(Pixel coordinate grounding data)
####################
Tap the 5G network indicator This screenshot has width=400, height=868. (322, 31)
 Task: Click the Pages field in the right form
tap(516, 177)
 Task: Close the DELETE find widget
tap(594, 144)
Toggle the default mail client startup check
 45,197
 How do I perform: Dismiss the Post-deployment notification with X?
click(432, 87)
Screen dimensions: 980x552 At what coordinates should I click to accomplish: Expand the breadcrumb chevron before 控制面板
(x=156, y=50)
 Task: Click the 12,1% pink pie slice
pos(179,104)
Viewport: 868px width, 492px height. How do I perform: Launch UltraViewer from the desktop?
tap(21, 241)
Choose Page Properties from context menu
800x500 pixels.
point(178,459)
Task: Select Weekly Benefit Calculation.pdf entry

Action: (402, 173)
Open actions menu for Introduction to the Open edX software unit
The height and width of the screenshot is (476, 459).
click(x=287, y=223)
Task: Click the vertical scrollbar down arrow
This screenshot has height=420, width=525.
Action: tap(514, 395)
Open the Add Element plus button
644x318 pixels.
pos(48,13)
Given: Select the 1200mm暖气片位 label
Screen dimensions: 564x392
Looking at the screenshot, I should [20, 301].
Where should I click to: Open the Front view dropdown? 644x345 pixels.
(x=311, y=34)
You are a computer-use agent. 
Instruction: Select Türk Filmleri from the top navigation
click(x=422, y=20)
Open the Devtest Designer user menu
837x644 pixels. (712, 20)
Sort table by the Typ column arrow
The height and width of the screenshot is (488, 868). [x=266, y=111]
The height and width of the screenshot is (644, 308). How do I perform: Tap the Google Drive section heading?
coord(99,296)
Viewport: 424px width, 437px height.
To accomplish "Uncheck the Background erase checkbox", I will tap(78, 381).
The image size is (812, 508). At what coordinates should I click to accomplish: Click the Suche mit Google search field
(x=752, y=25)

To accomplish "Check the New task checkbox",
####################
* **INSTRUCTIONS FOR THE TASK**: Run a filter over the data above and keep each line that contains the word "checkbox".

* **WRITTEN ANSWER**:
To accomplish "Uncheck the Background erase checkbox", I will tap(78, 381).
To accomplish "Check the New task checkbox",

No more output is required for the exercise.